Bu durumda mahkemece, davalı ortağın, istifanın ulaştığı 17.05.2011 tarihinden önce yapılan genel kurullarda alınan kararlara dayalı olan 397,50 TL ve 1.833,00 TL borcun toplamı olan 2.230,50 TL ve bunun işlemiş faizinden sorumlu olduğu gözetilerek hüküm kurulması gerekirken, ödeme tarihleri, istifa tarihinden sonraki tarihler olarak belirlenmiş ise de, ödenecek toplam miktarın, istifa tarihinden önce doğmuş ve kesinleşmiş olduğu, esasen bir bölümünün de tasfiye giderlerine ilişkin olduğu hususu gözardı edilerek, yanılgılı gerekçe ile yazılı şekilde hüküm kurulması doğru olmamıştır.
Öte yandan, 05.06.2012 olan dava tarihinin, gerekçeli karar başlığında 19.01.2014 olarak yazılmış olması da hatalı olmuştur.

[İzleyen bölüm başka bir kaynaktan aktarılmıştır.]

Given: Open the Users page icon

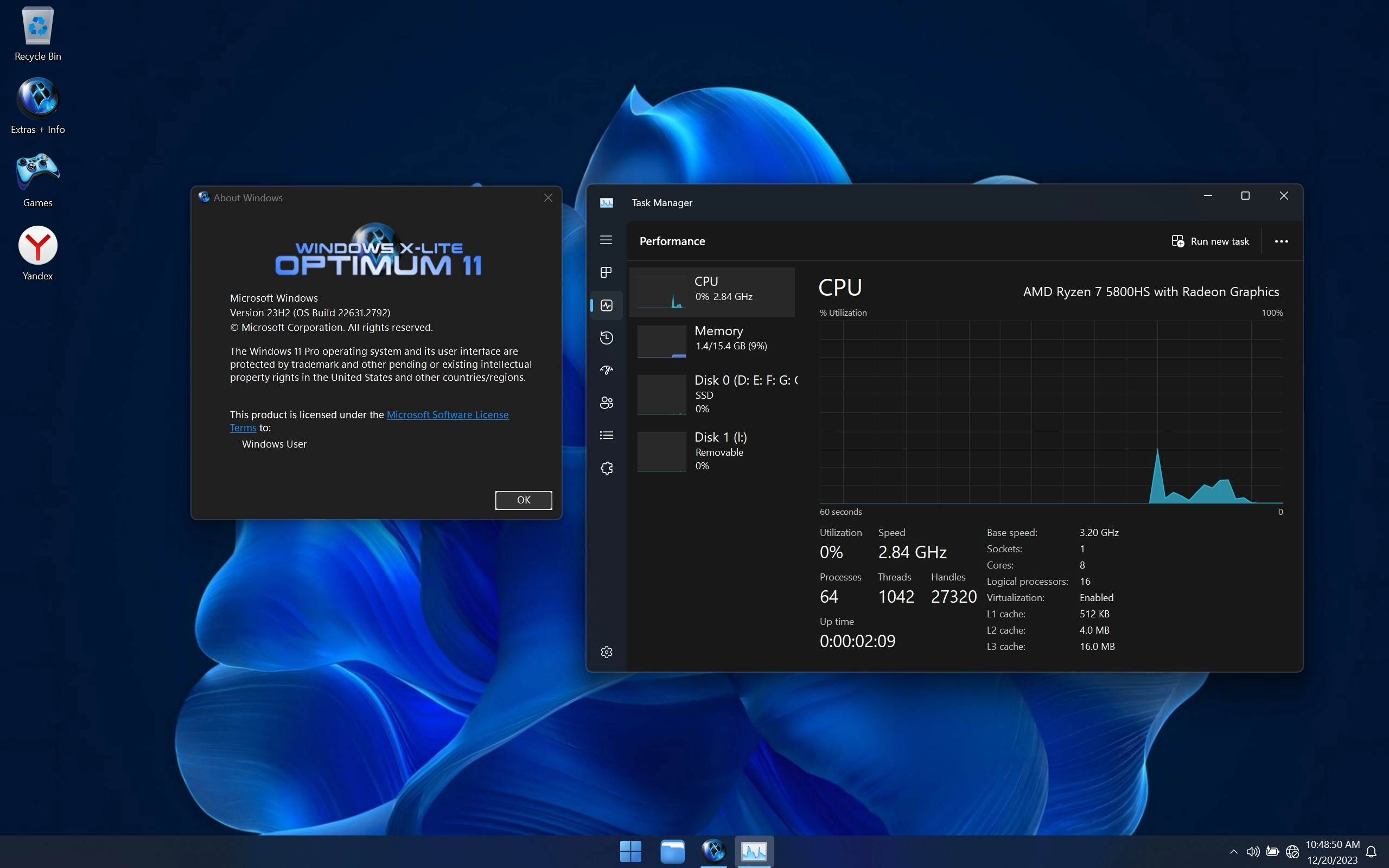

SONUÇ :Yukarıda (1) numaralı bentte açıklanan nedenlerle, davalı vekilinin temyiz itirazlarının reddine, (2) numaralı bentte açıklanan nedenlerle, davacı vekilinin temyiz itirazlarının kabulü ile hükmün, davacı yararına BOZULMASINA, aşağıda yazılı onama harcının temyiz eden davalıdan alınmasına, davacıdan peşin alınan harcın istek halinde iadesine, karar düzeltme yolu kapalı olmak üzere, 06.10.2015 tarihinde oybirliğiyle karar verildi.